**Your goal:** The data below holds a line containing "Where should I click to: Select" and a line containing "Task: Open the Subscribe menu item"; please quote exactly those two lines and every line between them, and nothing else.

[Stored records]
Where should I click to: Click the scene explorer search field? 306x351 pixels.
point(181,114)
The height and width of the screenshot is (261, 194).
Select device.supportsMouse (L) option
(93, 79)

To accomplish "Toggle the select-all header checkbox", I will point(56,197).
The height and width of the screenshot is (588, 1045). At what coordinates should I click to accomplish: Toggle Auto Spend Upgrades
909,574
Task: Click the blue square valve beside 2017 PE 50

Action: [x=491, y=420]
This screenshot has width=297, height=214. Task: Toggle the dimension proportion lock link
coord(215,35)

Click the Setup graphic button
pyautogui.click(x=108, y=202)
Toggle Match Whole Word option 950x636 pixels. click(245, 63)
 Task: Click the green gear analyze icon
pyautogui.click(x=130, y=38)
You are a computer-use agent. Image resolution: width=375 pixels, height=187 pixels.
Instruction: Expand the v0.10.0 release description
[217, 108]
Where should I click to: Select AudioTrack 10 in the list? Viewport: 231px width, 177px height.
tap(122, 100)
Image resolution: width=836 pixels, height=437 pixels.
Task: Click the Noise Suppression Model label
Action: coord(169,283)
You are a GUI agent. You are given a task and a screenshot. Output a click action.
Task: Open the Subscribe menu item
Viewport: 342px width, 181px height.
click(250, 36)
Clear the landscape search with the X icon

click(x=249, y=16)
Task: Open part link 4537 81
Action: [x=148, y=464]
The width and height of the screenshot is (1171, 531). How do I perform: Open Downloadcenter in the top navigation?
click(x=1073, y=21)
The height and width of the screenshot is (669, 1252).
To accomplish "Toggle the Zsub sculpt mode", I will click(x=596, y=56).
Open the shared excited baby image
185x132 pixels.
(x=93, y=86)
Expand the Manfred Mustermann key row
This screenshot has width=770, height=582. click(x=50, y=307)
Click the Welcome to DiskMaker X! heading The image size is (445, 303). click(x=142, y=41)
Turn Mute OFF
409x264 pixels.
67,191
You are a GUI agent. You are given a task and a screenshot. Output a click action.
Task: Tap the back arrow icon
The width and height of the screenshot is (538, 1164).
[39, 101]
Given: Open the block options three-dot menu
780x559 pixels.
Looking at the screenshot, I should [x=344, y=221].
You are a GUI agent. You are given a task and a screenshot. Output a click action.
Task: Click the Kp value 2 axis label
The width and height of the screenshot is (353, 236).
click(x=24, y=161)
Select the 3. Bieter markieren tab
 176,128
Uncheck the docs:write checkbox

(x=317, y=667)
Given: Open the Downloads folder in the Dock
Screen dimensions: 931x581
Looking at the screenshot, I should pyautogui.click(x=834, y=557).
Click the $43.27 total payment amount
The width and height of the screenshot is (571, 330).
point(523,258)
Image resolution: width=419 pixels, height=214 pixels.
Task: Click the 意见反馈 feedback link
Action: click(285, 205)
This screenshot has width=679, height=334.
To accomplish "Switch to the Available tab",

**Written answer:**
Where should I click to: Select AudioTrack 10 in the list? Viewport: 231px width, 177px height.
tap(122, 100)
Image resolution: width=836 pixels, height=437 pixels.
Task: Click the Noise Suppression Model label
Action: coord(169,283)
You are a GUI agent. You are given a task and a screenshot. Output a click action.
Task: Open the Subscribe menu item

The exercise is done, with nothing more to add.